Only numpy.roots() involved in returning complex poles...

[murrayrm]

Assuming that the problem comes down to a difference in precision between architectures, what is the best way to fix this? One possibility would be to introduce a configuration variable for the error tolerance that get used as a default and then this could be set in the test scripts for different architectures (?).

[bnavigator]

numpy.finfo().eps as used in _common_den() should be enough to derive the necessary information.

Have look at this one:

    def test_pole_mimo(self):
        """Test for correct MIMO poles."""

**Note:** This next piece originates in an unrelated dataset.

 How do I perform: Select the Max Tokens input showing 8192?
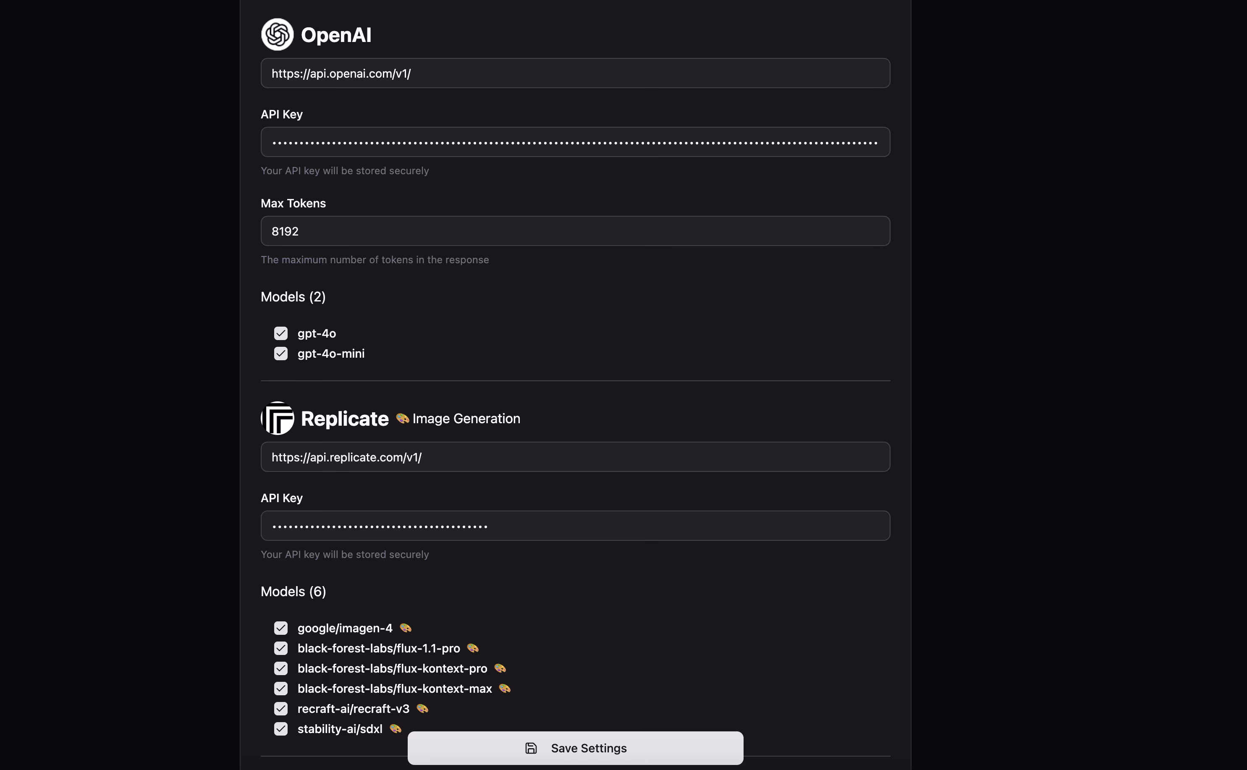pyautogui.click(x=575, y=231)
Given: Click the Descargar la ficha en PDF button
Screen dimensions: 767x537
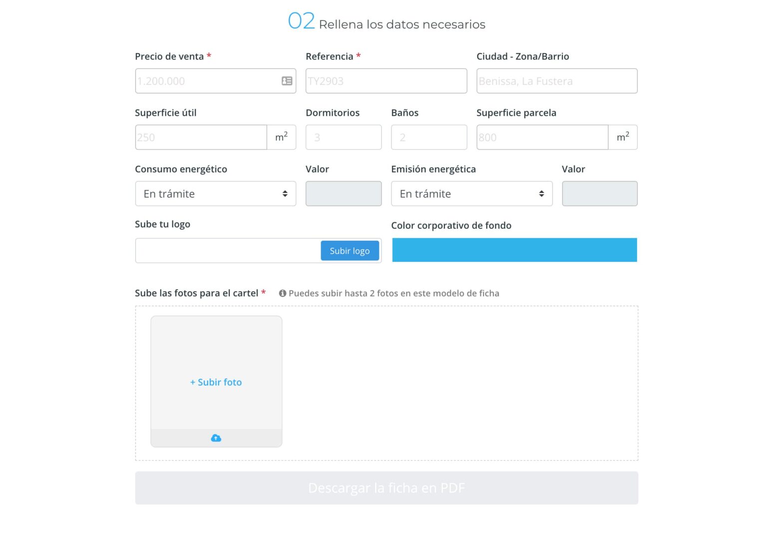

        sys = TransferFunction([[[1.], [1.]], [[1.], [1.]]],
                               [[[1., 2.], [1., 3.]], [[1., 4., 4.], [1., 9., 14.]]])
        p = sys.pole()

        try:
            np.testing.assert_array_almost_equal(p, [-2., -2., -7., -3., -2.])
        except AssertionError as e:
            print("EPS: {}".format(np.finfo(float).eps))
            for i in [0, 1]:
                for j in [0, 1]:
                    print("Roots of sys.den[{}][{}]:".format(i, j))
                    print(np.roots(sys.den[i][j]))
            numc, denc, denorderc = sys._common_den()
            print("Common Den:")
            print(denc)
            raise e

[   78s] ...................F..........
[   78s] ======================================================================
[   78s] FAIL: Test for correct MIMO poles.
[   78s] ----------------------------------------------------------------------
[   78s] Traceback (most recent call last):
[   78s]   File "/home/abuild/rpmbuild/BUILD/control-0.8.2/control/tests/xferfcn_test.py", line 426, in test_pole_mimo
[   78s]     raise e
[   78s] AssertionError: 
[   78s] Arrays are not almost equal to 6 decimals
[   78s] 
[   78s] (shapes (6,), (5,) mismatch)
[   78s]  x: array([-1.999985+0.000000e+00j, -2.000007+1.271532e-05j,
[   78s]        -2.000007-1.271532e-05j, -7.      +0.000000e+00j,
[   78s]        -3.      +0.000000e+00j, -2.      +0.000000e+00j])
[   78s]  y: array([-2., -2., -7., -3., -2.])
[   78s] -------------------- >> begin captured stdout << ---------------------
[   78s] EPS: 2.22044604925e-16
[   78s] Roots of sys.den[0][0]:
[   78s] [-2.]
[   78s] Roots of sys.den[0][1]:
[   78s] [-3.]
[   78s] Roots of sys.den[1][0]:
[   78s] [-1.99999999 -2.00000001]
[   78s] Roots of sys.den[1][1]:
[   78s] [-7. -2.]
[   78s] Common Den:
[   78s] [[ 1.  6. 12.  8.]
[   78s]  [ 1. 12. 41. 42.]]
[   78s] 
[   78s] --------------------- >> end captured stdout << ----------------------

Maybe sqrt(eps) (or precision/2) would do the trick?

But I still not fully understand that _common_den algorithm. How would it have to be modified to recognize den[1][0] as a polynomial with a double root?

[murrayrm]

I'm not an expert on this, but my sense is that computing common denominators for MIMO transfer functions is often ill-conditioned. @repagh and @roryyorke are have more expertise here.

[bnavigator]

Ok, @repagh, @roryyorke, please have a look at my take in #345. Changing threshold whether we already have the root or not to sqrt(eps) fixes the test failure.

I also changed the logic to actually do something with imag_tol. That last warning in the function never would have triggered because den is only assigned polyfromroots().real further above.

[murrayrm]

Fixed in PR #345